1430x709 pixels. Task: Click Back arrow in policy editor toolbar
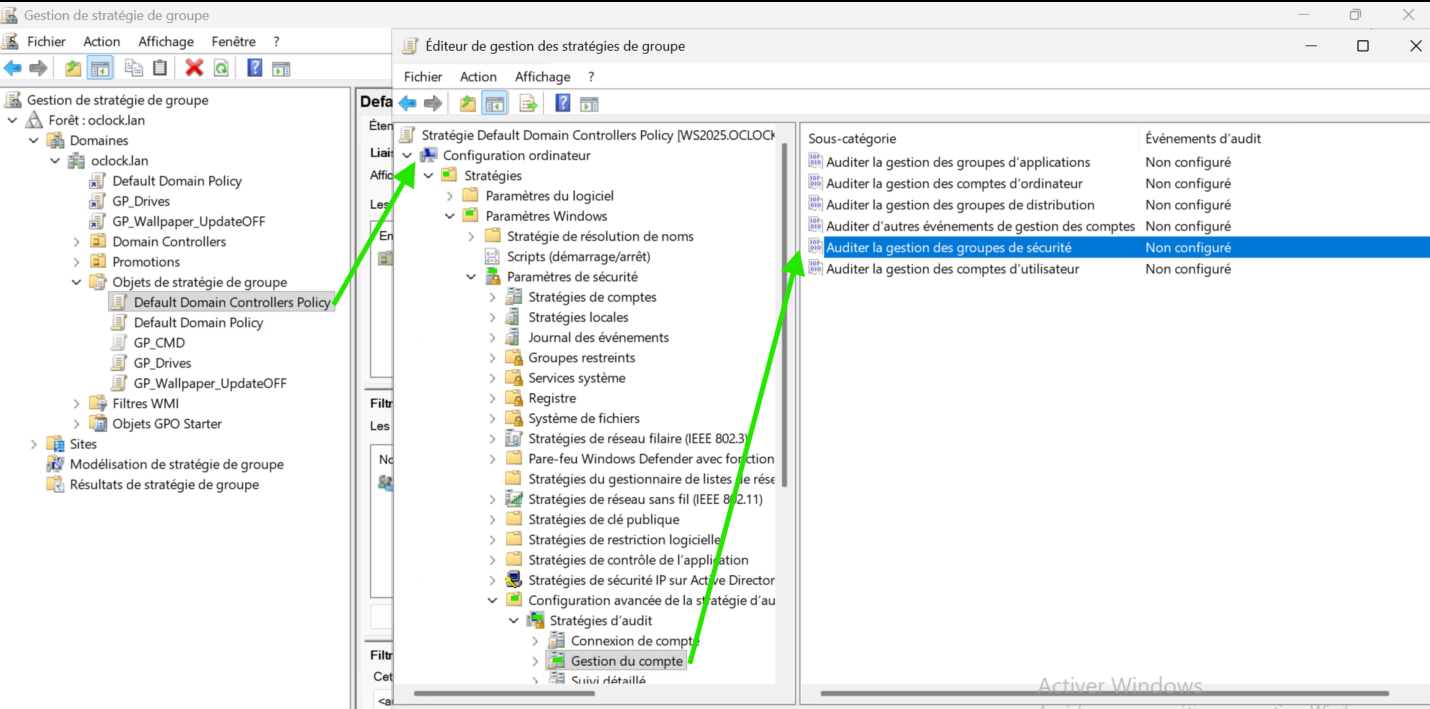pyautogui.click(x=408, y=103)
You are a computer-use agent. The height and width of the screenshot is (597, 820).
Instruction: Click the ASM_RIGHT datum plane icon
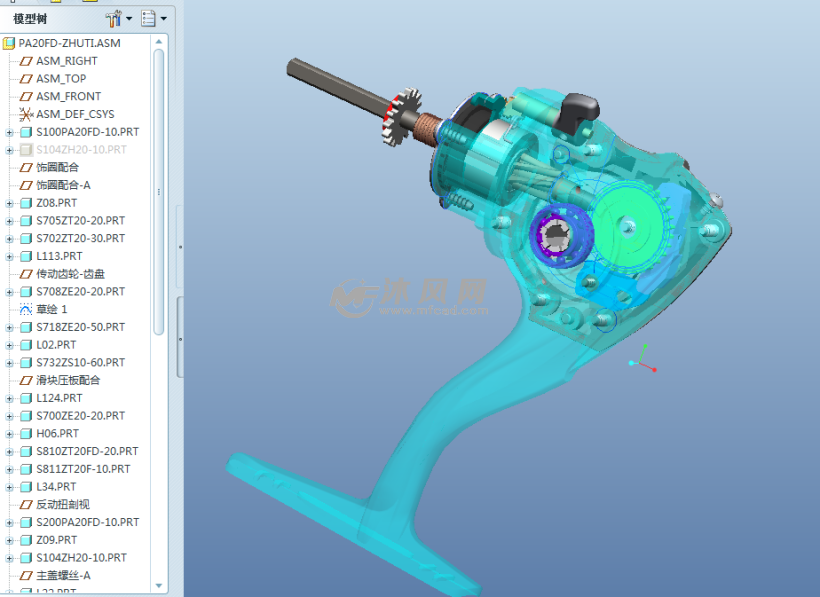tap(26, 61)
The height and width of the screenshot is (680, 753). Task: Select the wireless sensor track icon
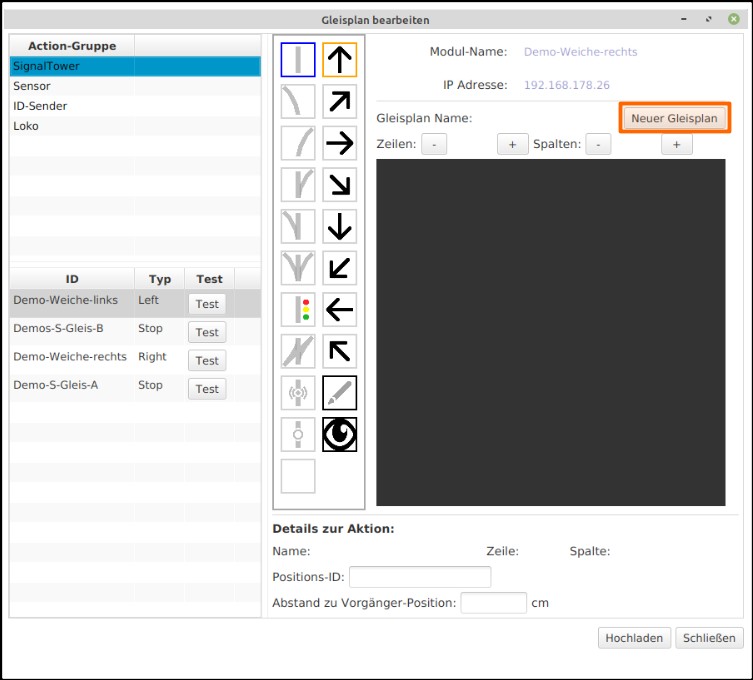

● **To do**
Whenever the string "height" shows up in a line above, copy that line.

● **Final answer**
You are a computer-use agent. The height and width of the screenshot is (597, 820).
The height and width of the screenshot is (680, 753). Task: Select the wireless sensor track icon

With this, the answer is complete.